I’ll follow Patrick’s lead and offer a few comments on another paper from the Evolutionary Informatics Lab. The paper analyzes Tom Schneider’s ev program, and while there are several problems with the analysis, I’ll focus on the first two sentences of the conclusions:

The success of ev is largely due to active information introduced by the Hamming oracle and from the perceptron structure. It is not due to the evolutionary algorithm used to perform the search.

To explain the authors’ terminology, *active information* is defined quantitatively as a measure of relative search performance — to say that something provides N bits of active information is to say that it increases the probability of success by a factor of 2^{N}. The *Hamming oracle* is a function that reports the Hamming distance between the its input and a fixed target. The *perceptron structure* is another function whose details aren’t important to this post. Figure 1 shows how these three components are connected in an iterative feedback loop.

## The Perceptron Structure

To evaluate the performance benefit of the perceptron structure, the authors feed it random inputs and monitor the resulting outputs. It turns out that the desired output occurs 10^{50} times more often than it would if the perceptron structure were unbiased. Given this huge probability amplification, we would expect that ev would be doomed without the perceptron structure. Nothing in the paper disabuses us of that expectation.

But in a later note, Robert Marks says that the perceptron structure is dispensable:

Furthermore, we did not claim that ev would fail to converge without the perceptron structure. The lack of a perceptron structure would merely cause ev to take longer to converge. Without a perceptron structure ev would be essentially be a simple version of the “METHINKS IT IS LIKE A WEASEL” presented by Richard Dawkins.

Had Marks actually tested this scenario, he would have found that without the perceptron structure, ev actually performs *better* by a factor of about 3 rather than taking longer. (My implementation of ev is here, and ev without the perceptron structure is here.) So in spite of everything they say in the paper, the perceptron structure is actually detrimental to search performance.

# Requirements
1. In the post on the ev program, take the part that opens with the words containing "The success of" and closes with "perform the search.", and write it out again with "evolutionary algorithm" switched to "search method".
2. According to the post on the ev program, by about what factor does ev perform better without the perceptron structure?
The material after the post on the ev program isn't needed.

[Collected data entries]
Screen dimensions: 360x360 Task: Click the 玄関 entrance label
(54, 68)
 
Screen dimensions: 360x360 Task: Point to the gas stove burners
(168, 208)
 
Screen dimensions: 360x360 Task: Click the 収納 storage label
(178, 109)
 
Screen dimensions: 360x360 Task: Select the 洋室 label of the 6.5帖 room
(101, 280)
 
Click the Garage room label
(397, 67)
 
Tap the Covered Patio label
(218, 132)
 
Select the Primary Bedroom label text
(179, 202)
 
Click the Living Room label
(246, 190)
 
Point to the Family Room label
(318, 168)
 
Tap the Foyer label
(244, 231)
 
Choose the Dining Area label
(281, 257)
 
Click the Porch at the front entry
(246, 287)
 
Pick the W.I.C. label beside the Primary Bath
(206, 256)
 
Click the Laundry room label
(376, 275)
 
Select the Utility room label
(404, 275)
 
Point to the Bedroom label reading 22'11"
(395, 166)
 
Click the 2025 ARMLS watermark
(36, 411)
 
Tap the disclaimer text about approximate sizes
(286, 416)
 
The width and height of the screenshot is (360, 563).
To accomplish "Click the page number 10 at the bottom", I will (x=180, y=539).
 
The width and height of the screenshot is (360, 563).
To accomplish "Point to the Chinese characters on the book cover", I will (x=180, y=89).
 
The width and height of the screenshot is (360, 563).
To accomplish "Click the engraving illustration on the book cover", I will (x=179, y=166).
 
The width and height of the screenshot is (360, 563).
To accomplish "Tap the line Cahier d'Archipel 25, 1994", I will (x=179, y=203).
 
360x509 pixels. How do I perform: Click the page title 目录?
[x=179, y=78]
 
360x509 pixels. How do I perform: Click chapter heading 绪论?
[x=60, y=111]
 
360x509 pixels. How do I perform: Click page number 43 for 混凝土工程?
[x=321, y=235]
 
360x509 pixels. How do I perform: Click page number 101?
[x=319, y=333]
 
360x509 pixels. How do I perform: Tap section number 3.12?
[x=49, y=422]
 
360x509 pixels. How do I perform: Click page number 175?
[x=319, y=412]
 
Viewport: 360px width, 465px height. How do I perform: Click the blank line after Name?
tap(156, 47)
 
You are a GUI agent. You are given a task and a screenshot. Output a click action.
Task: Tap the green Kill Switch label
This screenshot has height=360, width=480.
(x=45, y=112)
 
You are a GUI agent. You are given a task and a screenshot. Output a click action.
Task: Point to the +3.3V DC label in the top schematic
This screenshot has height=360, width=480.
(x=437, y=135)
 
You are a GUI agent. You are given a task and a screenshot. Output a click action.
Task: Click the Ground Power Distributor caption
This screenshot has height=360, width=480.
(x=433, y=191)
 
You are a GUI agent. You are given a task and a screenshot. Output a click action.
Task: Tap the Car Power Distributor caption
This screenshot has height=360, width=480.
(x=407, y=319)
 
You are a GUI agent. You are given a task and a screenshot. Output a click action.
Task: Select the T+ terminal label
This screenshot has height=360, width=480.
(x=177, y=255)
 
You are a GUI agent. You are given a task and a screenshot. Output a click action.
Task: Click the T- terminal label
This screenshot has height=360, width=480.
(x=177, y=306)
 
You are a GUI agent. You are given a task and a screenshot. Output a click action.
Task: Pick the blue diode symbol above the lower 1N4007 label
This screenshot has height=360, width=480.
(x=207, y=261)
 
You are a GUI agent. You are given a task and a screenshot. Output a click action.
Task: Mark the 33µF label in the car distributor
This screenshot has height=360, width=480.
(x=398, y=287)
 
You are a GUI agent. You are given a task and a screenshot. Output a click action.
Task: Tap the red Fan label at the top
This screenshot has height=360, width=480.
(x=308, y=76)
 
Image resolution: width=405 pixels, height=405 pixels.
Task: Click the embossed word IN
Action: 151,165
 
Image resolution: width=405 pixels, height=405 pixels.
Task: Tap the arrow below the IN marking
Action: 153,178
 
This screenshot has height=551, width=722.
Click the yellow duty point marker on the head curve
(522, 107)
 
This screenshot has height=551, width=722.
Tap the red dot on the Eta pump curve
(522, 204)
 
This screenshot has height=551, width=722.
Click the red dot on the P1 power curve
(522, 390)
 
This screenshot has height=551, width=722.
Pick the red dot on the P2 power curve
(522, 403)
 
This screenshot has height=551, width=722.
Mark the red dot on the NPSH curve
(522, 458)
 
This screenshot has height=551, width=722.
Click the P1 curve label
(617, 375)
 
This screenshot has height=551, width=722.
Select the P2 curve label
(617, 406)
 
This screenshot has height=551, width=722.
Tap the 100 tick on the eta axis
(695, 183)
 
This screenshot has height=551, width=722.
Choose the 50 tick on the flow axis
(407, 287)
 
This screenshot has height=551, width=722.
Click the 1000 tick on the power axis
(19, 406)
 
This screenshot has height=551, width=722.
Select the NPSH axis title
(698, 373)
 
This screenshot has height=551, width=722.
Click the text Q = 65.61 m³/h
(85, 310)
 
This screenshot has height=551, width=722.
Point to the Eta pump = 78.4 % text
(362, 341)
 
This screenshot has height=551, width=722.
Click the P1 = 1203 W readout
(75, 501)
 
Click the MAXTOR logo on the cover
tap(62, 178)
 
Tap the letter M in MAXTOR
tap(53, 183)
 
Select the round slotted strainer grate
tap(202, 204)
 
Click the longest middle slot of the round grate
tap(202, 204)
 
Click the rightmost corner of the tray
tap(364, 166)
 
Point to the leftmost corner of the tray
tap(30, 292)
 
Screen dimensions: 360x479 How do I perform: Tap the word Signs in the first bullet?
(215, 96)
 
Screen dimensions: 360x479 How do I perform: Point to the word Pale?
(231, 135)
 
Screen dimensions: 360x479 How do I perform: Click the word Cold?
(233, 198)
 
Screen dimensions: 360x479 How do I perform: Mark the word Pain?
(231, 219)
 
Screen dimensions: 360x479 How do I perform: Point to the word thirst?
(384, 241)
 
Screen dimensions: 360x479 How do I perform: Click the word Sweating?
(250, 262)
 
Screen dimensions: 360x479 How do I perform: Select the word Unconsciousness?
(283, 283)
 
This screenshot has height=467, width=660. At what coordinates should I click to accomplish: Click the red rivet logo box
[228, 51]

# Task-by-task solutions
1.
The success of ev is largely due to active information introduced by the Hamming oracle and from the perceptron structure. It is not due to the search method used to perform the search.

2. By a factor of about 3.